--- start of Document excerpt ---

God of War: Ascension continues the brutal saga of Kratos with another vulgar display of power in ancient Greece
The story of Kratos
God of War goes back to its roots for the latest outing in the series. The roots of its Spartan antihero Kratos, to be precise. Set years before the first God of War game, Ascension opens with the ever-hostile Kratos a tortured prisoner of the Greek gods and follows his escape and subsequent quest for angry vengeance. Long-term fans will lap up the details of the warrior’s backstory – but let’s face it, God of War isn’t Jackanory and this game’s real appeal lies in its ultra-violent take on Greek mythology.
Ascension doesn’t stray from the hack-and-slash formula established by the series’ debut eight years ago, but that isn't a problem, since God of War’s raw and intense combat is still intoxicating. It’s fast, furious and utterly brutal, with Kratos smashing and stabbing everything that gets in his way in a blur of flashing blades, gravity-defying leaps and vicious kicks. Ascension also continues the series’ commitment to delivering the biggest and boldest boss battles in gaming, following up every spectacular clash with an even more spectacular clash.
Like previous God of War games, Ascension is a visual feast. Its imaginative world is packed with stunning visuals, imposing yet graceful ancient Greek architecture and enormous mountainous enemies that make Kratos a mere speck. To make the most of this graphical excellence, the game takes direct control of the camera so that players always have the best possible viewpoint.

--- end of Document excerpt ---
--- start of Information supplied ---

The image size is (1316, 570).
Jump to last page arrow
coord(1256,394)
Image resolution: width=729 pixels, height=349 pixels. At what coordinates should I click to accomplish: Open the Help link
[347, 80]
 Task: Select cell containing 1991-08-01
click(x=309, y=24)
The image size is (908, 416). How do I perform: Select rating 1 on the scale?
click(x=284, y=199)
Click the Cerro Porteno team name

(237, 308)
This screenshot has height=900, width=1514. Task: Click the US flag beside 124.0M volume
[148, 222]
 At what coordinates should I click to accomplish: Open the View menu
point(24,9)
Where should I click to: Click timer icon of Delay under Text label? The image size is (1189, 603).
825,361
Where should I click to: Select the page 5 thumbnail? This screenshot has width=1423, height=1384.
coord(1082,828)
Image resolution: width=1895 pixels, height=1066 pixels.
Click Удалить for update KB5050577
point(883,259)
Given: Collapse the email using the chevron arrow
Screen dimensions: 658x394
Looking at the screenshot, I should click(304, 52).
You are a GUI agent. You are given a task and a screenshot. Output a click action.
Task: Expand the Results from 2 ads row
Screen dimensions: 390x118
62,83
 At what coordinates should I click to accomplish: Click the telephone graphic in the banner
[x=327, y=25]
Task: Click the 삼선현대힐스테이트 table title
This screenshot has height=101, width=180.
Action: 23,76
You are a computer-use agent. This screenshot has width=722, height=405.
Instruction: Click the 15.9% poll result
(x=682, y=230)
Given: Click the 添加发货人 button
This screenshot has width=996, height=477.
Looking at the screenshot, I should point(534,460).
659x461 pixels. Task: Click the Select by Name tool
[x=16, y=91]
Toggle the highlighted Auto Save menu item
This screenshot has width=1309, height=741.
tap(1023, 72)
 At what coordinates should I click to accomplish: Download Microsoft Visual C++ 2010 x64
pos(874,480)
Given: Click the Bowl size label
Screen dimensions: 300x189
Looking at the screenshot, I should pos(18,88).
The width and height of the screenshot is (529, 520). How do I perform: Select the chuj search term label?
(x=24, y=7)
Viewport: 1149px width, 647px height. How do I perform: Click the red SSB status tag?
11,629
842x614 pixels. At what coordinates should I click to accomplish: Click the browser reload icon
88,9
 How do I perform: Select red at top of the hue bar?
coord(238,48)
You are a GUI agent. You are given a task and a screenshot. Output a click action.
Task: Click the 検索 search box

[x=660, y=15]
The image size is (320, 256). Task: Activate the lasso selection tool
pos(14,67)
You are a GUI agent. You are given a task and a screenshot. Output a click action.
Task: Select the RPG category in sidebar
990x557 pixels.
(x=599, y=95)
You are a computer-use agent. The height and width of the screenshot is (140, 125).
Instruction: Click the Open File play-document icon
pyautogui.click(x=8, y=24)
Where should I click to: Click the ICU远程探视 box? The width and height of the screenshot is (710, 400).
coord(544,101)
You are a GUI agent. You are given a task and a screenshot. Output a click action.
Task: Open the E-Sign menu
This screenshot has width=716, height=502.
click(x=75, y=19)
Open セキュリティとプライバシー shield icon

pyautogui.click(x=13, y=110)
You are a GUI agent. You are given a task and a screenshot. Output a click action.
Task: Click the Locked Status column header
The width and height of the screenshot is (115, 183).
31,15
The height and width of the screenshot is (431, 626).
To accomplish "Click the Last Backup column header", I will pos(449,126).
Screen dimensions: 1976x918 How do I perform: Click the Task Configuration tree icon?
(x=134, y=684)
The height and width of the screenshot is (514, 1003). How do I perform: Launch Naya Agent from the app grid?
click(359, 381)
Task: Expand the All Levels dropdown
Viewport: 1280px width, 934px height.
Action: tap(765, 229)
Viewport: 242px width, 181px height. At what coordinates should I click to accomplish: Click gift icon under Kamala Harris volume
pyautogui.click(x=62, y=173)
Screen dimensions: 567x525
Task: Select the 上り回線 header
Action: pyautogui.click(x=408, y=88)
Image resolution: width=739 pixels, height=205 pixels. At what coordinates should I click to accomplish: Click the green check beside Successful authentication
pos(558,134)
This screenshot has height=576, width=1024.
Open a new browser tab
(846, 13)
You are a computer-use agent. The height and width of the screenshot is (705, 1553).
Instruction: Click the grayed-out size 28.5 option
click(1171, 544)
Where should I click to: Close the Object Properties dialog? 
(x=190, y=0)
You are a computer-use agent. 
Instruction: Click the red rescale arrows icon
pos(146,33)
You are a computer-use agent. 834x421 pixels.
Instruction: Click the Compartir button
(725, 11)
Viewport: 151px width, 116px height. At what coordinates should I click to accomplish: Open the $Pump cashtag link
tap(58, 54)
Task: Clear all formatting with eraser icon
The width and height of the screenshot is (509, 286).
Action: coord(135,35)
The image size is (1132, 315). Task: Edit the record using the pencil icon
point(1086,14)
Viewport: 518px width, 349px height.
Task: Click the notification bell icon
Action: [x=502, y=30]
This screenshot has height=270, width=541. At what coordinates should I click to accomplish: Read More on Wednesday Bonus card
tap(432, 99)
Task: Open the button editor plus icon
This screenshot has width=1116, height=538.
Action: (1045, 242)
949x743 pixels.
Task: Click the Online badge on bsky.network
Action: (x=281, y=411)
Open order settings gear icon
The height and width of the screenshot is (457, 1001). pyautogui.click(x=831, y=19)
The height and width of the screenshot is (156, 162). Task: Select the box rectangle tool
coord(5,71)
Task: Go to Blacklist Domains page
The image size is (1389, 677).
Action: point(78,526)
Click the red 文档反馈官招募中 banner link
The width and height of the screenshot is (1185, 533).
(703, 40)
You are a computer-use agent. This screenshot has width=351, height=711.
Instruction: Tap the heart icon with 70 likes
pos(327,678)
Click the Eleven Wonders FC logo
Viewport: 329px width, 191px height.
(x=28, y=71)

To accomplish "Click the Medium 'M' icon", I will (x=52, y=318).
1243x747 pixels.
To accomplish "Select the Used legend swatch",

--- end of Information supplied ---

— Task statement —
Answer these questions using the God of War: Ascension review.
1. When is Ascension set relative to the first God of War game?
2. How many years before Ascension did the series debut?
3. What does the game do with the camera, and for what purpose?

— Answer —
1. It is set years before the first God of War game.
2. Eight years.
3. It takes direct control of the camera so that players always have the best possible viewpoint.